Dr. Ulrike Hascher-Burger studied musicology, codicology and history at Tübingen and Basel University from 1975 to 1981. From 1984 to 1986 she was a trainee, then a research associate at Tübingen University Library, cataloguing medieval manuscripts in a project sponsored by the Deutsche Forschungsgemeinschaft (Handschriftenkataloge der Universitätsbibliothek Tübingen 1.1, Wiesbaden 1991). Following her move to the Netherlands in 1990, she earned the degree of PhD at Utrecht University (2002) with a study of a music manuscript from the devotio moderna, Utrecht UB, ms. 16 H 34 (published as Gesungene Innigkeit in 2002). She currently teaches music history and medieval book history at HOVO/ VU University Amsterdam, while being affiliated with OGC as a researcher.
Her scholarly interests focus on medieval music and music manuscripts, especially those of the Devotio moderna and Northern Germany. Besides her dissertation, she published another monograph on music of the Devotio moderna (Singen für die Seligkeit, 2007) and a catalogue of medieval manuscripts from six Northern German nunneries (Verborgene Klänge, 2008). Currently she is working on two projects concerning medieval Music in Northern Germany. An extensive database regarding music of the Devotio moderna is under construction on http://www.musicadevota.com/. Together with dr. Martin van Schaik she is editor of Klankbord, newsletter for Ancient and Medieval Music.
Together with five co-authors she earned the Geert Groote Prize 2012, during the Geert Groote Days at Deventer/NL.

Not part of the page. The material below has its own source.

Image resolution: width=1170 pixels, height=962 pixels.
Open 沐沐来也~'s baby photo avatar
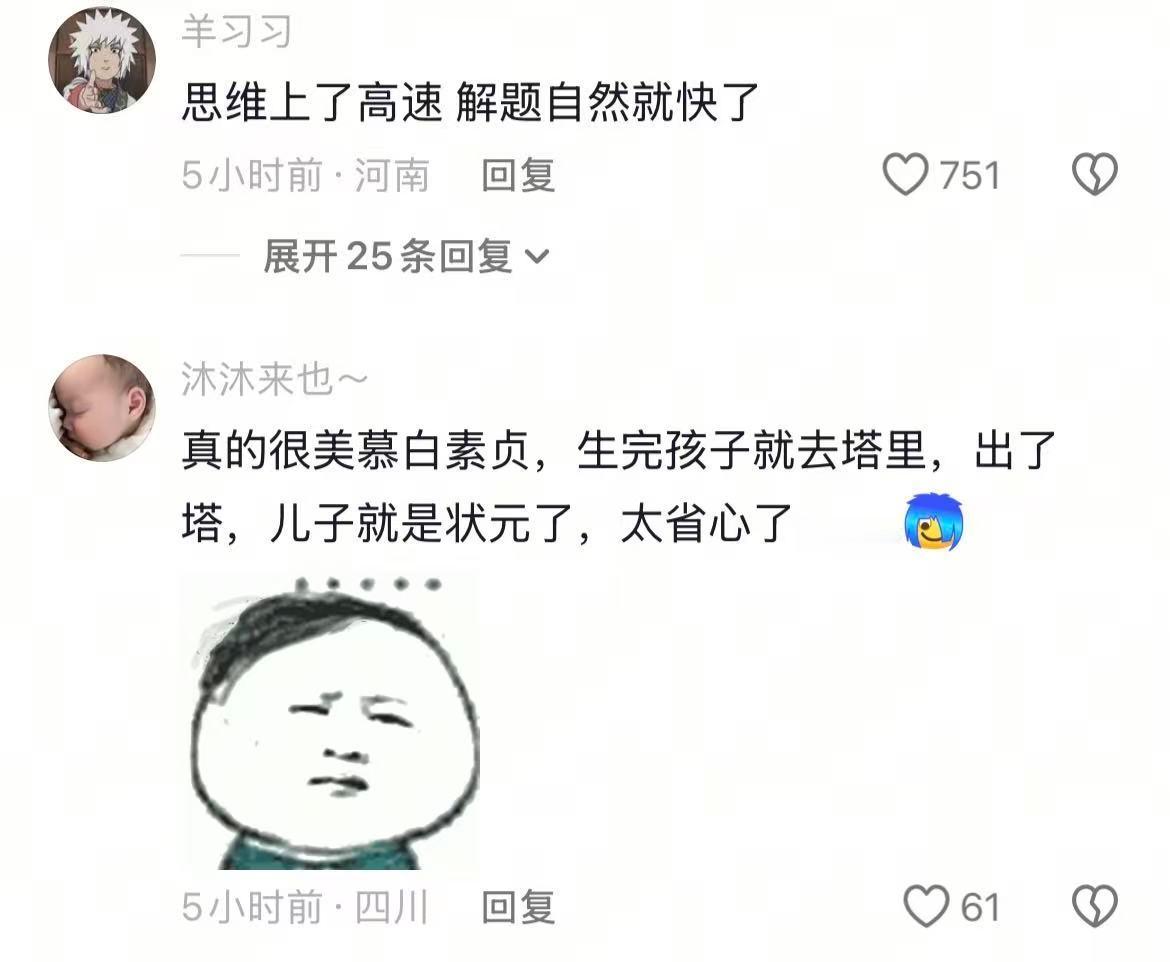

Edition of a “Medingen manuscript”: Oxford, Bodleian Library, lat. lit. e 18
The Northern German Cisterician nunnery Medingen, one of the “Lüneburg nunneries”, is well known for its around 50 liturgical and devotional manuscripts from the late 15th and early 16th centuries which nearly all contain musical notation. Recently started a new edition project carried out by prof. Henrike Lähnemann (German Studies, Newcastle University) and dr. Ulrike Hascher-Burger aiming a complete edition of the manuscript Oxford, BL, lat. lit. e 18. This manuscript has been arranged for Tilemann von Bavenstedten, provost in Medingen in the second half of the 15th century and shows a number of interesting codicological, liturgical and linguistic features. It is a miscellaneous manuscript containing three parts: a section with completely notated processional chants and praefation prayers for the mass of a number of feast days from Christmas day until Ascension and assumption of Mary; the liturgy around the last sacraments, ‘commendatio anime’ and the office for the death; and a translation of the ‘consuetudines’ in low German language for the lay sisters and lay brothers of the nunnery. Especially interesting is the first section, which combines the liturgy of the diocese of Verden with that of the Cistercian order, allowing us to get more insight into liturgical and musical relations during the monastic reform of the 15th century, as well as the use of vernacular songs in liturgical context before the Lutheran Reformation. Intended is a complete edition of this manuscript, probably with an English translation, on paper as well as digitally, which will be published in 2013.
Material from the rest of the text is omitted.